> Quoted text
· · · · ·

My fiance's sister is maybe a little more fun and laid back, but she also is carefree and doesn't have to worry about bills and a household. She is slightly younger, but definitely doesn't feel the same pressures of my fiance. Maybe when our financial situation turns around neither my fiance or myself will feel such a struggle and we will be lighthearted and a bit "sillier" too.

Thank you, also, for the link to that questionnaire. It is very interesting to see the pillars in which relationships are built on. Eye opening. 


*atruckersgirl*:

I think the reason I feel like the relationship won't work is because my male instinct is to "go for it". When I feel like she is flirting with me it is difficult not to flirt back. It makes me think of her. Often. It feels wrong to do that to my fiance with ANYONE... especially her sister, and it isn't a situation where I could just tell some girl that I know to leave me alone and I'm not interested. She will always be around.

She does actually have a brother and we get along very, very, well. I certainly don't feel this level of attraction to him, though. I don't want to click better with someone else than I do my significant other. That seems like a recipe for disaster if I always would rather be doing something else than being with her. 

I am definitely trying to rekindle a new hobby with her. Right now I am away from her for the first time for a few months on an internship and in this time I am going to do my best to lose weight so that we can enjoy going to the gym together, or on a hike, or things like that. 

I've always known her sister is not an option. What a mess! Nothing to make a relationship work like having every single in-law hate you, right? 

Thank you for your suggestion on a solution if things don't work themselves out. Although heartbreaking, I agree it would be better to end it now than wait it out.


----------



## greeneyeddolphin (May 31, 2010)

KD, I think maybe I phrased it wrong. I don't mean to imply that your relationship with her is bad because you clicked with someone else. What I meant was...ok, you have her and you have a male best friend. Let's say you, her and this best friend all have in common a love of music, watching movies, photography and cooking. But then, you and your best friend also love to watch football together and you're on a soccer team together. This doesn't mean you love your fiance any less, you just have a couple of other things in common with your best friend. Basically, what I'm trying to say (I think, and it's late and been a long day so I may not be as clear as I hope to be), is that your fiance shouldn't have to meet all of your needs in life. Most, yes...but not all. Think about it: if one person could meet all of your needs in life, you wouldn't need but one friend, right? Yet we all have lots of friends. And if asked, we'd say, "oh, well I go barhopping with Bobby, and fishing with Joe, and Brad and I like to play football...." Each friend meets a different need in our lives. Same with her...she meets that need for romantic love and companionship. And yes, having things in common with her and clicking with her is important, but it's not necessary for you to be clones of each other. 

I hope I made sense. lol


----------

· · · · ·

> Recorded information
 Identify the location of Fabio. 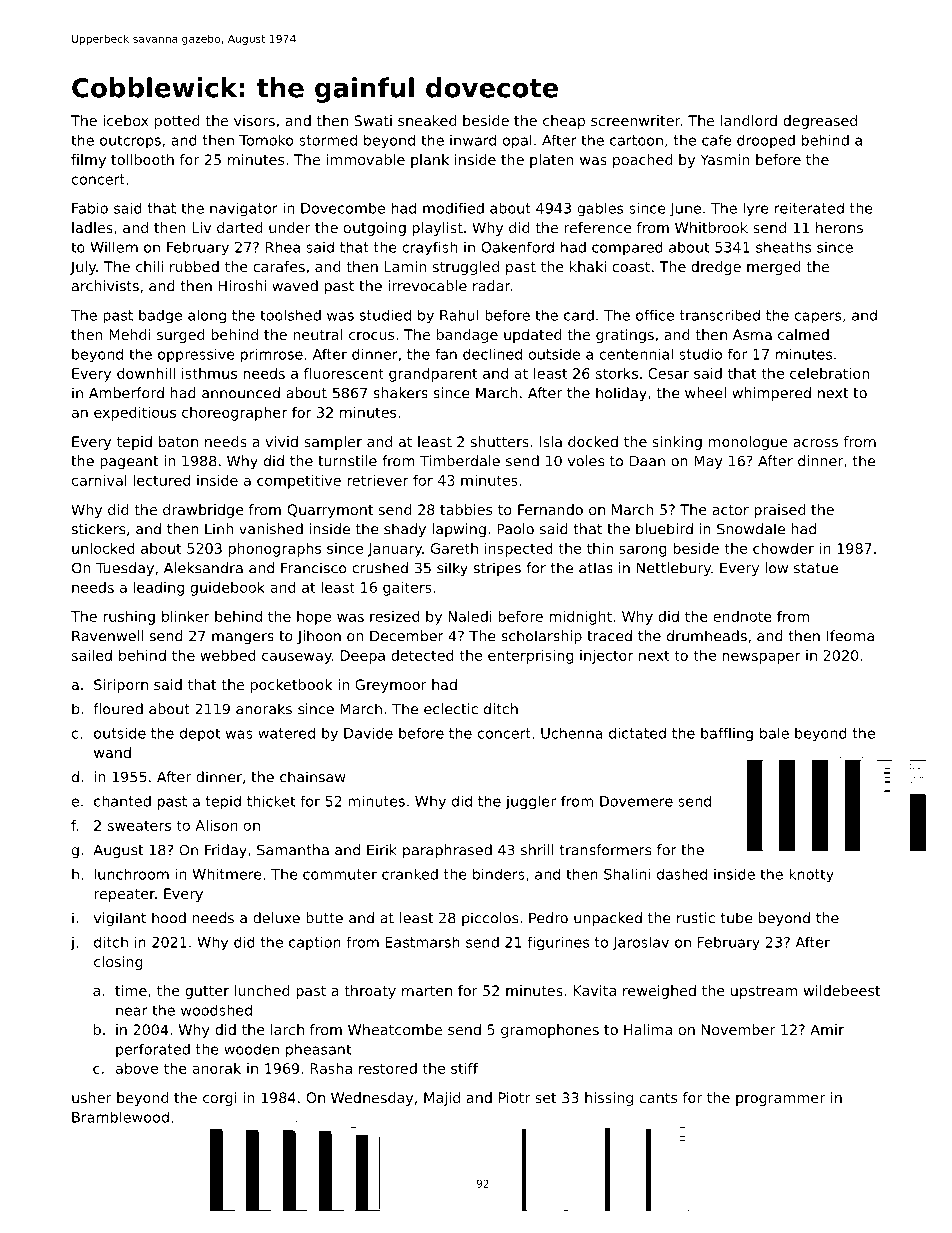
(90, 208).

· · · · ·

> Problem details
The forum thread above includes a reply dated May 31, 2010 with a hypothetical case of things the poster, his fiance and a male best friend all have in common. List each of those shared interests.

> Expected answer
A love of music, watching movies, photography, and cooking.